I was offended by the "two married buddies out drinking" joke ... ya' know, the one where the first guy gets yelled at by his wife for staying out too late for getting all liquored up. Then the other has the "gall" to go home and try to get "some" after drinking and having fun all night long and getting drunker than a skunk, but the wife pretends to be asleep. Well, I don't have a husband, and I'm not a wife, and I don't even drink, but ... ahh ... well, I am a woman!! And I WILL find something in this joke that offends me! Okay? Bugged by jokes about drunk guys coming home, Keighle ;)
Reply: You crack me up.
In reference to your joke referenced below, I would like to complain about your reference to Psychotherapists. I feel that psycho- therapists should be held in higher regard than to which you seemingly refer. Please refer to the underlined portion on your referenced statement... In this portion I feel that you are also targeting children. Clearly, this child meant no harm, and should not be portrayed as an evil entity. Your continued assaults on the unfortunate few (namely: gays, homosexuals, fags, lesbians, sissy-boys, butches, dikes, psychotherapists, children, blondes, people of Polish persuasion, dolts, morons, idiots and other assorted cretins) truly chafes me. ---Bruce
Reply: You should be on stage. I forwarded this to the entire office.

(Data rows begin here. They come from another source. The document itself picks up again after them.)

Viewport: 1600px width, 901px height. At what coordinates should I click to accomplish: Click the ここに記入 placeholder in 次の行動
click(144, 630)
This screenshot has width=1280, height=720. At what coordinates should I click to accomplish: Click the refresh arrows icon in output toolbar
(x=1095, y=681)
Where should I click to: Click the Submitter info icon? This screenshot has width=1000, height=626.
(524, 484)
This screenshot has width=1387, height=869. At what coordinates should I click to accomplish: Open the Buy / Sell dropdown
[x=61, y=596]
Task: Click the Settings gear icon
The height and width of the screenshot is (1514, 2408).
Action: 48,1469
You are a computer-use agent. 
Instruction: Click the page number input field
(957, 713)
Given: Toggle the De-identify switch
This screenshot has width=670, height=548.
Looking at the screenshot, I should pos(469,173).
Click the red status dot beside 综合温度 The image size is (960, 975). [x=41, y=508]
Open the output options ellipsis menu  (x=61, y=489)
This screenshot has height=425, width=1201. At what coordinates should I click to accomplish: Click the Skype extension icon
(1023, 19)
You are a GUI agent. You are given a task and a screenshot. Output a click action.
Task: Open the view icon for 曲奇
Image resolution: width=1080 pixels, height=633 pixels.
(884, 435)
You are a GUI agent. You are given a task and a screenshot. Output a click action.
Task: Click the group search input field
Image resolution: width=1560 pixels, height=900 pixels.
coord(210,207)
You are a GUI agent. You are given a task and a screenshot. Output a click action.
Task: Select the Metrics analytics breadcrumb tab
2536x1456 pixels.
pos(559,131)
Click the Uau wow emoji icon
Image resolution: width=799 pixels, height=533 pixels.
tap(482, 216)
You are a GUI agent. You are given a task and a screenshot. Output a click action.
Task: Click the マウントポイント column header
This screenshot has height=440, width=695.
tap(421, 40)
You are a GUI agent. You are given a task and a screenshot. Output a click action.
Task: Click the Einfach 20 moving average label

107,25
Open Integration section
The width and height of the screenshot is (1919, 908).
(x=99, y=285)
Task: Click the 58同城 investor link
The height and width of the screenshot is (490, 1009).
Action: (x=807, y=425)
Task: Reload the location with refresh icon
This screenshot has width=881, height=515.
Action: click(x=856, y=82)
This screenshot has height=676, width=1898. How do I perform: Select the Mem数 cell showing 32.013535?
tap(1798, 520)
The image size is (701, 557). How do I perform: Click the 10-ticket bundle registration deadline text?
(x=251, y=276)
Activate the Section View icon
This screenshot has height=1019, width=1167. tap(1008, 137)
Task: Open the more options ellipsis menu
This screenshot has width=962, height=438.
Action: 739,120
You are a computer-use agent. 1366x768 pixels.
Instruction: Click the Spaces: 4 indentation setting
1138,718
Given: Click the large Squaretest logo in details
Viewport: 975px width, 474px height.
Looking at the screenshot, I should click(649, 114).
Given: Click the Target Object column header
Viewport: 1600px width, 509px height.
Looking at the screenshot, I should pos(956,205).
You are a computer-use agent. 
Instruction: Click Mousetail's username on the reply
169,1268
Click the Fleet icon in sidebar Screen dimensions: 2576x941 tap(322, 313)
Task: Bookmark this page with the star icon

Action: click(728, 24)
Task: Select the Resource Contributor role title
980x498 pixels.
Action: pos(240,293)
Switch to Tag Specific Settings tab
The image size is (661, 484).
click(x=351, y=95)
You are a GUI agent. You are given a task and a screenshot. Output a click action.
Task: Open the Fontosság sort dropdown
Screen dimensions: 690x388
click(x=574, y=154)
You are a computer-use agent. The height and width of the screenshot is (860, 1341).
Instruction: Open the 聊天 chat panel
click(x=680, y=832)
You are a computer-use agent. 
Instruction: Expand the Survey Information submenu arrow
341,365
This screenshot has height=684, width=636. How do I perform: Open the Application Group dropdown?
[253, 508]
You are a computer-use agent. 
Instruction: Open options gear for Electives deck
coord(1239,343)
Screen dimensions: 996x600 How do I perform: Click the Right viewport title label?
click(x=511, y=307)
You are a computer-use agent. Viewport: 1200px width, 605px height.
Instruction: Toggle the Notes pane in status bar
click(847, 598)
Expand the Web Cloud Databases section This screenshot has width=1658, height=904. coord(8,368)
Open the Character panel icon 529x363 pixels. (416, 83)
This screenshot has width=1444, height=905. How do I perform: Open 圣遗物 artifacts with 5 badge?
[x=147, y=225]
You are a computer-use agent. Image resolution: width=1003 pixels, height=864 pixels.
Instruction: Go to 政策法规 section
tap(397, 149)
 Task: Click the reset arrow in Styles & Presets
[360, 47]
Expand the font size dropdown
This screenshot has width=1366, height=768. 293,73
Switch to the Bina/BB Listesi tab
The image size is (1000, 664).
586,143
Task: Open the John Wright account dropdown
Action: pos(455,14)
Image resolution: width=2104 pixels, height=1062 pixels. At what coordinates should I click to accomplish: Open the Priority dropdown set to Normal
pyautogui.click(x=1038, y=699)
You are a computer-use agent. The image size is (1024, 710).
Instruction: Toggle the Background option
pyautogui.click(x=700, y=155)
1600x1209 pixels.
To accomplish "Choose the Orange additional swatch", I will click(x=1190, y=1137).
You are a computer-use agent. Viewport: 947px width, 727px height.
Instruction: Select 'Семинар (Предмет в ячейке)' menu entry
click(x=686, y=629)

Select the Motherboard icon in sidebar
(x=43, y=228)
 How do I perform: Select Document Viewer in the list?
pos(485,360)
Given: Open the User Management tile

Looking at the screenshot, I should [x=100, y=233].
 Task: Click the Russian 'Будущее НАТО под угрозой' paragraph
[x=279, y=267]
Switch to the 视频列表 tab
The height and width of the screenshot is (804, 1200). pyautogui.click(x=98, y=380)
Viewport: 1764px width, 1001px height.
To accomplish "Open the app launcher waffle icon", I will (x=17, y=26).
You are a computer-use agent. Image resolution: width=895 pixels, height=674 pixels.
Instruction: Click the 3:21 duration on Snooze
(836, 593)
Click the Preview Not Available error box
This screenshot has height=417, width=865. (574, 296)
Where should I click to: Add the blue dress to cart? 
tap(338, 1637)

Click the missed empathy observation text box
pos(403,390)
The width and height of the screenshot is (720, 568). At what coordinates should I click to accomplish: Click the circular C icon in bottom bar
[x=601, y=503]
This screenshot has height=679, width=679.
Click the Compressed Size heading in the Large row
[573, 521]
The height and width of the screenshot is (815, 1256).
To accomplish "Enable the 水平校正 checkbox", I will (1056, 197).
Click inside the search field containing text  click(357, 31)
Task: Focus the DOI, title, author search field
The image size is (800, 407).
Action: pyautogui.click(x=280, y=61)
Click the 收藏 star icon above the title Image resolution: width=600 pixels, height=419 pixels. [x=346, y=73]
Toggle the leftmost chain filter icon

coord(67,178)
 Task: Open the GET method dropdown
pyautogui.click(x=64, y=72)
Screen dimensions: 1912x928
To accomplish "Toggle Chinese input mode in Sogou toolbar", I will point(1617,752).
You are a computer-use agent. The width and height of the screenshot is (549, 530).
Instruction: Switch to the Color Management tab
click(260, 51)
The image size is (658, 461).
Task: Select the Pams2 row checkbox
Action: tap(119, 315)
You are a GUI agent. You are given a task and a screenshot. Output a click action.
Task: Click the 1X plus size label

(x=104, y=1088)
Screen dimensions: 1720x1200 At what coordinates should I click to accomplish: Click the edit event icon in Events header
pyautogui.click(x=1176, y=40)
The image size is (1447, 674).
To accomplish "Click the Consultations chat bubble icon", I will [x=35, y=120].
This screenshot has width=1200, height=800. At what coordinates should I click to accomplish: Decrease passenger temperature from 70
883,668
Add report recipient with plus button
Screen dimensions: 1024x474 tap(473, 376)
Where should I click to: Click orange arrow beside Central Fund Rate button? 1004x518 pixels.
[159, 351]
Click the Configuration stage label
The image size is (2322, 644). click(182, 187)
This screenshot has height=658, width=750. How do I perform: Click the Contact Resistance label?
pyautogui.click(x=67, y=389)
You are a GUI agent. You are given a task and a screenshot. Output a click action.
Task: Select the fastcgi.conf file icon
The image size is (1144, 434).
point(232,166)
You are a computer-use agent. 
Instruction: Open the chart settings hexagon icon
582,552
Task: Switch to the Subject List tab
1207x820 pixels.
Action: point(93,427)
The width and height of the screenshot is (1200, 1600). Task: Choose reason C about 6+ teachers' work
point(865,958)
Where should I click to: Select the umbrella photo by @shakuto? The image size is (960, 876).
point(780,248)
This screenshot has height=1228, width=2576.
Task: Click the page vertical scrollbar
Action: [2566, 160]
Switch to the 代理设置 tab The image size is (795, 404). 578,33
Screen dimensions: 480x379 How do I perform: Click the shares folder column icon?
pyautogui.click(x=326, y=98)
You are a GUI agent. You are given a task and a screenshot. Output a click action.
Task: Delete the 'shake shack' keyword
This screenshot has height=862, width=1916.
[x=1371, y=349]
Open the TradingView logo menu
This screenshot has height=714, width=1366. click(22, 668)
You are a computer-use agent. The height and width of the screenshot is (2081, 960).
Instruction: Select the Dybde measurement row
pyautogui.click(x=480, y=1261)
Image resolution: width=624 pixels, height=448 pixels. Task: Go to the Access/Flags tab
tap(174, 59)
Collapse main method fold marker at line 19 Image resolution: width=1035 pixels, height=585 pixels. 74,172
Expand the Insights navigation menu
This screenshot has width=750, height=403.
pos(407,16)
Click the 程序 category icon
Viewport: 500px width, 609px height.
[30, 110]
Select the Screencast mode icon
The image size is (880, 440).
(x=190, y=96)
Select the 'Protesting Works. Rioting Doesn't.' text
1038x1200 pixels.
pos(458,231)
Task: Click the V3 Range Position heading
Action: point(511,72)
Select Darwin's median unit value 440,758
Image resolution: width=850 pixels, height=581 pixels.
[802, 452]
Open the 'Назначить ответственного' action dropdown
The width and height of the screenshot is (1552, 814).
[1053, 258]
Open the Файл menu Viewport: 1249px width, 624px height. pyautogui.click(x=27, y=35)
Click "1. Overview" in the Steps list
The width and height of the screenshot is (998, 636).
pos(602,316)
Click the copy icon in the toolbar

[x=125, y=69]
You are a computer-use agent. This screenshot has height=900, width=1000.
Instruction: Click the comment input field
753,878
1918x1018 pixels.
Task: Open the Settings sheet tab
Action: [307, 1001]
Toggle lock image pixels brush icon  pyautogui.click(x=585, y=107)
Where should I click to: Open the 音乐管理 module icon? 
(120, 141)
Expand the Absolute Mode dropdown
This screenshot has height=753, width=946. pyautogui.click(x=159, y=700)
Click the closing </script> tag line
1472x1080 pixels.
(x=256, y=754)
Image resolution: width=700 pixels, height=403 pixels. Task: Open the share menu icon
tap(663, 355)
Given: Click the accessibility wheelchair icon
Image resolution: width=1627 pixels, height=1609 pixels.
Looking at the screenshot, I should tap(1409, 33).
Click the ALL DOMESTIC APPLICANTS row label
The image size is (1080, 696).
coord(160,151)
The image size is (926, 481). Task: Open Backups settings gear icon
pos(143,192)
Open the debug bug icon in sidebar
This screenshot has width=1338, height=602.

I Subscribe. Therefore, I feel I have a right to comment. First of all, I wasn't too sure if you were for real. Then I thought you were a joke. Then I thought about deleting all correspondence from you. Then my curiosity began to rise to a level that I couldn't wait to get home from work to read your sick comments. Now I am hooked on you. We seem to have about the same outlook on life in general. That scares me. I find your sarcasm very sexual. Don't ask me why. Like I said, I am as sick as you are! ---BK
Reply: Umm...thank you. Have you ever seen the movie 'Play Misty for Me?'
I am sorry but your wrong. I am sure the only reason your doing this is to get attention. I am sure you are a great guy and if you take the time to see how great you are, you would not have to do these degrading things to your-self. Life is not long enough to put your-self down. You have to have a good sense of HUMOR to be able to come up with such great jokes, and I am sure you are cute. Just beauce you think you may be ugly, you could be a prince to someone else. Eveybody is different in what they want and what they look for in a person. GIve your self a break and find somthing to be happy about:) PLEASE:):):):) Well you take care and SMILE:) EMILY:) \
Reply: You don't fool me! I know you are a 300-pound FBI agent.